La section dédiée aux stars posent les personnages de la sphère people comme des victimes parfois passives, parfois agressives des paparazzis. Et si le métier inclut surtout la gent masculine, il est vrai que les cibles sont bien souvent du sexe opposé. Et c'est comme un voyage dans le temps. Entre les traits dignes d'Elizabeth Taylor et les poses sulfureuses de Brigitte Bardot, l'acharnement sur Lady Diana et l'indiscrétion envers Jackie Kennedy-Onassis, l'image du paparazzi ne s'améliore pas au fil de la progression. Des clichés volés s'étalent sous les yeux des visiteurs mettant à mal toute tentative d'intimité. Mais parfois, les rôles peuvent être inversés.

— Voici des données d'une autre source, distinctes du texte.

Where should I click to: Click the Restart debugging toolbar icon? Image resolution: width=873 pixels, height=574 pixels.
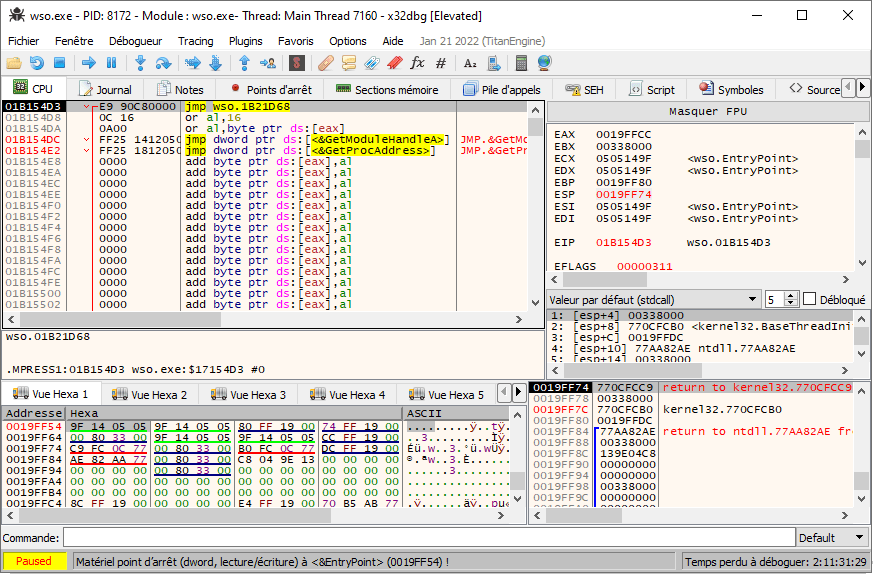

Refus poli ou agression, les stars sont montrées dans tous leurs états face aux photographes qui, parfois, ont ruiné des vies.
La dernière série de l'exposition s'adresse à l'aspect esthétique parfois artistique des rendus photographiques des paparazzis. L'activité ne se faisant pas en studio et la plupart du temps sans l'accord réel de la « star », les conditions engrangent une nouvelle forme, un nouveau genre photographique. Et si les paparazzis doivent faire preuve d'intuition, de rapidité, voire d'immédiateté, certains se sont appropriés l'esthétique même des « chasseurs d'images » notamment le Pop Art ou le Post-modernisme. Sur les murs, des assemblages, des collages souvent abstraits et qui interrogent bien des aspects du métier.
À vo(m)ir ?
Pour ma part, je ne regrette pas d'avoir perdu mon temps à visiter cette exposition. Intéressante, elle relate l'histoire d'un métier que l'on méprise et que l'on envie à la fois. Mais intéressant n'est pas synonyme de bon. Je m'explique. J'ai beaucoup aimé ce que cette exposition interrogeait, ce qu'elle amenait comme réflexion et surtout ce qu'elle avait de bien en apport historique. Parce qu'au fond, le people, le star system fait partie de l'histoire contemporaine. Alors pourquoi devrait-on étudier des tableaux où empereurs et rois se pavanent et ne pas étudier les clichés de ceux que je considère comme des rois des temps modernes ? Rois parce qu'ils sont adulés, enviés, surexposés, aimés et à la fois détestés mais toujours dans la visibilité. Est-ce que nous ne sommes pas tous, aujourd'hui, des paparazzis en puissance ? Est-ce qu'on ne dégaine pas nos téléphones et nos appareils pour capturer nos idoles quand ils se pointent en ville ou aux avant-premières, aux grillages après les concerts ?
Ce sont ces interrogations là qui me sont venues en tête dès le moment où j'ai posé mes yeux sur les premiers clichés. Et une remise en question terrible. Parce qu'à défaut de les publier dans des magazines, on les poste sur Facebook ces photos. Et en quoi est-ce qu'on aurait plus de légitimité que nos amis paparazzis ? Alors je pense que oui, cette exposition est à voir, même si parfois à vomir. Surtout tournée vers le sexe, surtout à exhiber Jackie Kennedy nue, l'entre-jambe certes captivant de Britney Spears ou les seins baladeurs de Paris Hilton. Les contenus ne sont pas forcément dignes d'intérêt, mais la rétrospective qu'ils posent l'est.